→ Exercise goal
Below are the entries. Set down exactly the line containing "Given: Select the secret.docx file" and each line after it.

>>>

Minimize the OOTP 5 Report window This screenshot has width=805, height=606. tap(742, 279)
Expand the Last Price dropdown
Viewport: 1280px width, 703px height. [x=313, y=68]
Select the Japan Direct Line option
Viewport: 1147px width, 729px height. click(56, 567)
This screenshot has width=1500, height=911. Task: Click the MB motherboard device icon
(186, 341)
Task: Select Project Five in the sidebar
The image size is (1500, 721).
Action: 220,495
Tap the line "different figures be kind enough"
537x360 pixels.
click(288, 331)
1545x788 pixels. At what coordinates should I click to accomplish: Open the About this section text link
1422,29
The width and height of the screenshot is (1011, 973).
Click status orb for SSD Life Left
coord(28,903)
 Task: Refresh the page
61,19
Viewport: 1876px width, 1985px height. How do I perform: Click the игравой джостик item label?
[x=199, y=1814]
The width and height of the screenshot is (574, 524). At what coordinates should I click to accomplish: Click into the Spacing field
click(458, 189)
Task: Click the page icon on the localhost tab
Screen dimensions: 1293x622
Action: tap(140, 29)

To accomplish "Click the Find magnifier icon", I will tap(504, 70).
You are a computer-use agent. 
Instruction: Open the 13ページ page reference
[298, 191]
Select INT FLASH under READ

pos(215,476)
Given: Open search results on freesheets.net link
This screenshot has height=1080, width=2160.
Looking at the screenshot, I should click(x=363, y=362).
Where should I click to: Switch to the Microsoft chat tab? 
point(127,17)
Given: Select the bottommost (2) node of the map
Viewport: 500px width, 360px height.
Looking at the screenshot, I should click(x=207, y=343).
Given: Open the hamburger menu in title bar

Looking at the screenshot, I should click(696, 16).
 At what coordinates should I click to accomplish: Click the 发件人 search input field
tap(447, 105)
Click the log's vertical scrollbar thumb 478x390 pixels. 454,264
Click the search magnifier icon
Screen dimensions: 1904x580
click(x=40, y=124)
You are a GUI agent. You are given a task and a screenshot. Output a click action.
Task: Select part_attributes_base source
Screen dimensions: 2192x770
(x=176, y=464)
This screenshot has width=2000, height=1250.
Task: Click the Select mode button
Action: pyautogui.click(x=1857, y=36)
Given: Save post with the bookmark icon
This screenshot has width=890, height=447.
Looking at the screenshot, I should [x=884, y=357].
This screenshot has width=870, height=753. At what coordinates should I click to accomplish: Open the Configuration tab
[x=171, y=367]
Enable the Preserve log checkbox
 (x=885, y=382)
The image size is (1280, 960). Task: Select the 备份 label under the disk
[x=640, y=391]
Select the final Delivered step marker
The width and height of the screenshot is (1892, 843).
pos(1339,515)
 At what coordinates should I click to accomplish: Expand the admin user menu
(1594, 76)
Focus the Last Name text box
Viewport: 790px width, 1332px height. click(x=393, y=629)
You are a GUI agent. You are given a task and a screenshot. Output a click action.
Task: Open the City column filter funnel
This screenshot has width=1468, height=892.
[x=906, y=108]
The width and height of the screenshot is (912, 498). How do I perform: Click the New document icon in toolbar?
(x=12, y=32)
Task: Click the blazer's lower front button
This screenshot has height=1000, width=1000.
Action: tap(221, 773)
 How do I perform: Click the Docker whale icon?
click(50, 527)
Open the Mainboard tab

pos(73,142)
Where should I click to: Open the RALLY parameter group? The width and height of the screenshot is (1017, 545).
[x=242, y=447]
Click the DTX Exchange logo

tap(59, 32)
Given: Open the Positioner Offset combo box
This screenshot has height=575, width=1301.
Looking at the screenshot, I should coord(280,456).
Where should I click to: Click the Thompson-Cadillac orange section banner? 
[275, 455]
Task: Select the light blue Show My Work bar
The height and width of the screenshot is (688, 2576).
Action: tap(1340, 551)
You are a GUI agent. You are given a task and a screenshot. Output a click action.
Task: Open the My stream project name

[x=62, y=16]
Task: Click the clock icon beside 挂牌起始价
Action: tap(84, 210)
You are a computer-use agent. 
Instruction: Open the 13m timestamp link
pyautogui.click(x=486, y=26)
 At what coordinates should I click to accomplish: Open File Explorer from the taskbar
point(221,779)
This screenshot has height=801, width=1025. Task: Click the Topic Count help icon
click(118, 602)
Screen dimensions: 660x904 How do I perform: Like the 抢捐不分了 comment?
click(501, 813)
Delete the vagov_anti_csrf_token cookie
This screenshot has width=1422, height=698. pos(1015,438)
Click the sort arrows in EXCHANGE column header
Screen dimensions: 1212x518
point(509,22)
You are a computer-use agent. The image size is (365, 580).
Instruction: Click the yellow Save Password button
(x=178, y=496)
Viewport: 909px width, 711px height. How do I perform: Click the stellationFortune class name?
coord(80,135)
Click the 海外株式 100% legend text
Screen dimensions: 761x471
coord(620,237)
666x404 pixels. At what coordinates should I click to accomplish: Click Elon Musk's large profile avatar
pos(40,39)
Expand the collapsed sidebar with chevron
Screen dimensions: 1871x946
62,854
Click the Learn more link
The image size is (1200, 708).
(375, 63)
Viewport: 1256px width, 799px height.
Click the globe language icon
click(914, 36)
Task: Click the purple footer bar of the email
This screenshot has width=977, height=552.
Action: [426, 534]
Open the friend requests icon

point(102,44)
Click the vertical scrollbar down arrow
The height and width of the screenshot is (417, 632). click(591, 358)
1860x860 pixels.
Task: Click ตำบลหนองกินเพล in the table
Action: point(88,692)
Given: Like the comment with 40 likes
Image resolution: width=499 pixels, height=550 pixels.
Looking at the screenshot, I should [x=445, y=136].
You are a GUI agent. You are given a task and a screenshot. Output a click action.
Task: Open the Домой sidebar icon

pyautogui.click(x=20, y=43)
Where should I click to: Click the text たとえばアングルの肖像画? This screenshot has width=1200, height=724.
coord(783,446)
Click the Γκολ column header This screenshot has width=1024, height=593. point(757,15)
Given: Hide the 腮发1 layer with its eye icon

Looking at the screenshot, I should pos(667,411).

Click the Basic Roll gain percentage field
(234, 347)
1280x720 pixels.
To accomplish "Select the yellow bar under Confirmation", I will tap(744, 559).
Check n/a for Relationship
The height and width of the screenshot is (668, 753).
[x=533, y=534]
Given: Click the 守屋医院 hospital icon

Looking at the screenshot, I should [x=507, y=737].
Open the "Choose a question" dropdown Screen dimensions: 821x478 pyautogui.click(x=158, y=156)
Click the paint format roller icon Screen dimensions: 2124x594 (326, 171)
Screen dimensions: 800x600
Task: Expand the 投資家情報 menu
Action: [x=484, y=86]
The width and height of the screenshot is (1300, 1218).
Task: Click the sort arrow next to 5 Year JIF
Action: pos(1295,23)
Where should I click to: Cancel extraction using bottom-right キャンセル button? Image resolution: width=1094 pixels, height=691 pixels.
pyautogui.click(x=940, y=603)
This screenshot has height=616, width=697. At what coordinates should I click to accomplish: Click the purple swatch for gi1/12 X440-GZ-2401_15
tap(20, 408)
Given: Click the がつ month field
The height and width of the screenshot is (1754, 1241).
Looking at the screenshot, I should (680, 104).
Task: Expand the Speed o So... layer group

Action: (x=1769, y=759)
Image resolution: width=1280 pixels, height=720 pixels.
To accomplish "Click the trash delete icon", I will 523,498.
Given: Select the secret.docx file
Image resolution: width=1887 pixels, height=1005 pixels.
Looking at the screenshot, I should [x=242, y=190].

<<<

→ Response to the task
Given: Select the secret.docx file
Image resolution: width=1887 pixels, height=1005 pixels.
Looking at the screenshot, I should [x=242, y=190].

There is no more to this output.